The vagus nerve is the lifeline between the vital function control centers of your brain and your visceral organs, passing messages constantly between your hypothalamus and organs to control things like pulse and respiration, the lubrication of sinuses, and the limiting of immune response.
Inflammation: What role does the vagus nerve play?
That last one is where inflammation comes in. When the immune system becomes hyperactive, it can attack not just pathogens but also healthy tissue, as with patients suffering from diseases such as rheumatoid arthritis, irritable bowel syndrome or Crohn's disease. Drug-based therapies often fail to significantly benefit them.
The two parts of the autonomic (involuntary) nervous system — the sympathetic and the parasympathetic — strongly influence your immune system. The vagus nerve belongs to the parasympathetic.
"It's like a seesaw system. Your sympathetic nervous system helps kick the immune system on, and the parasympathetic nervous system tempers it," Patel said.
Electrical stimulation is good: Any downsides?
Stimulating the vagus nerve supports that tempering effect, but it can also somewhat excite the part of the nervous system that stimulates the immune response, which is counterproductive.
"Every circuit has a path coming from the brain and one going to the brain, and when you stimulate electrically, you usually have no control over which one you get. You usually get both." Patel said. These paths are often in the same nerve being stimulated.

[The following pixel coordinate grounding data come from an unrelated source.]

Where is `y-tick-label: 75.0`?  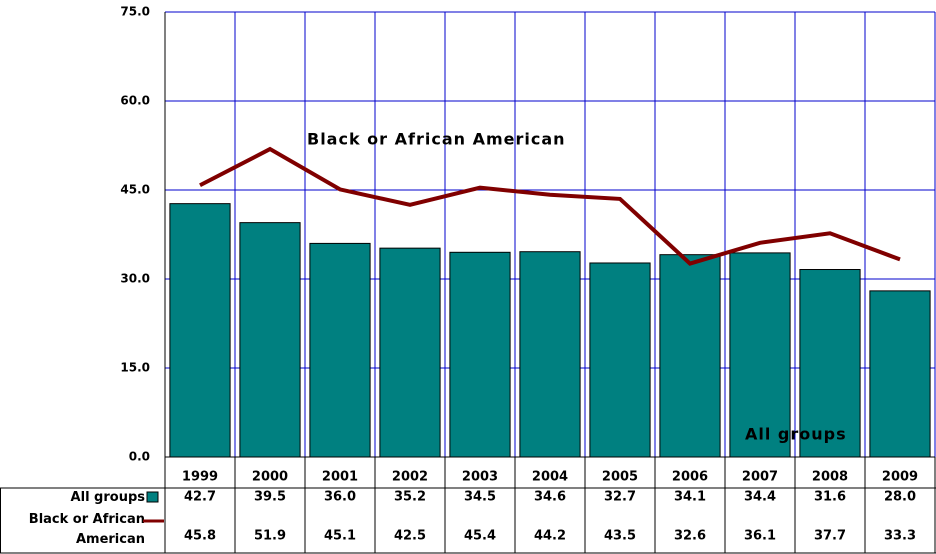 y-tick-label: 75.0 is located at coordinates (135, 12).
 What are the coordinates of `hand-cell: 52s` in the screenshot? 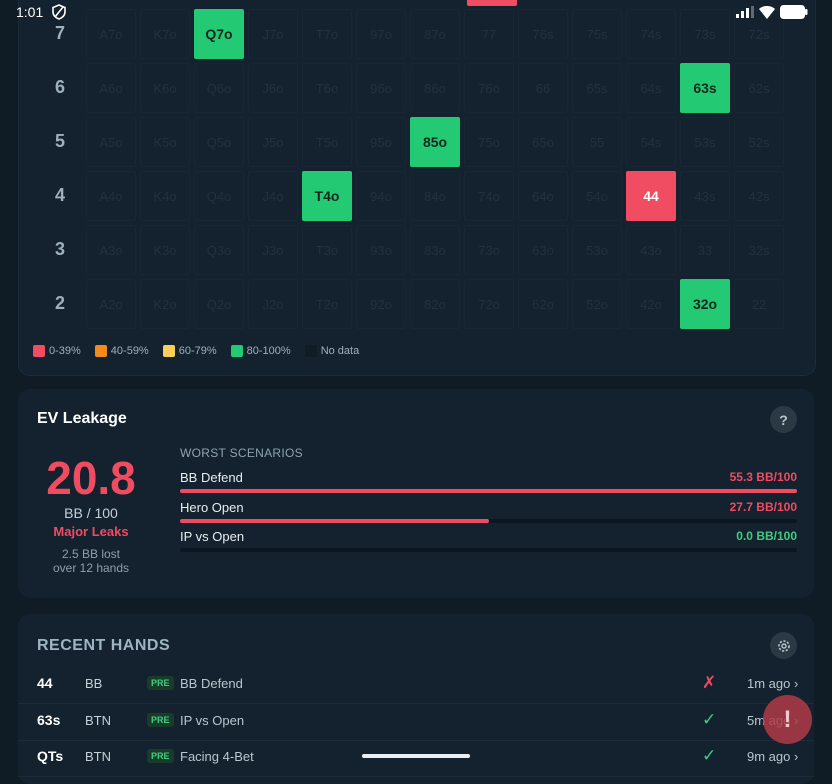 It's located at (759, 142).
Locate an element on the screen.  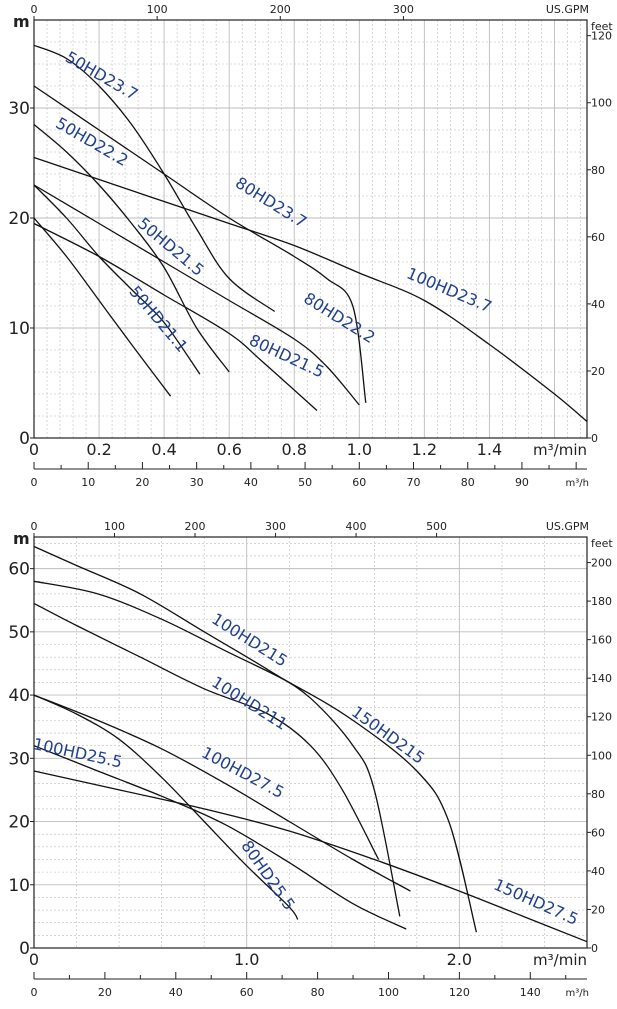
bottom-tick-label: 30 is located at coordinates (197, 482).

The path leaving the brain and going toward other organs, called the efferent pathway, is the one to stimulate to help relieve chronic inflammatory conditions. The one going to the brain, called the afferent pathway, if stimulated, leads eventually to the hypothalamus, a pea-sized region in the center of the brain, which triggers a chain of hormonal responses, eventually releasing cytokines, messaging molecules that promote inflammation.
"You get a heightened inflammatory response when you stimulate the afferent pathways, which are actively conveying information about your internal state and trigger the immune system when necessary," Patel said. "And if a patient is already in a hyperactive immune state, you don't want to push that even more."
"When chronically inflamed, the body essentially thinks it's in attack mode the entire time," Patel said. "So, the ability to dampen the loop that results in more and more cytokines being produced is one way to shut down that cyclic process of more and more inflammation."
Stimulating downward (efferent), while blocking upward (afferent) vagus nerve activity keeps the good effect while preventing possible bad effects. In animals that received this treatment, blood tests showed that inflammation markedly decreased. Most importantly, this treatment can be turned on or off, and be tuned to the needs of each patient.
No additional authors were involved in the study, which was performed at Georgia Tech. Two of the authors, Saxena and Bellamkonda, are now at Duke University. Research was funded by the National Institutes of Health (grant 2R01EB016407) and Ian's Friends Foundation. All findings, conclusions, and opinions are those of the authors and do not represent views of the funding agencies.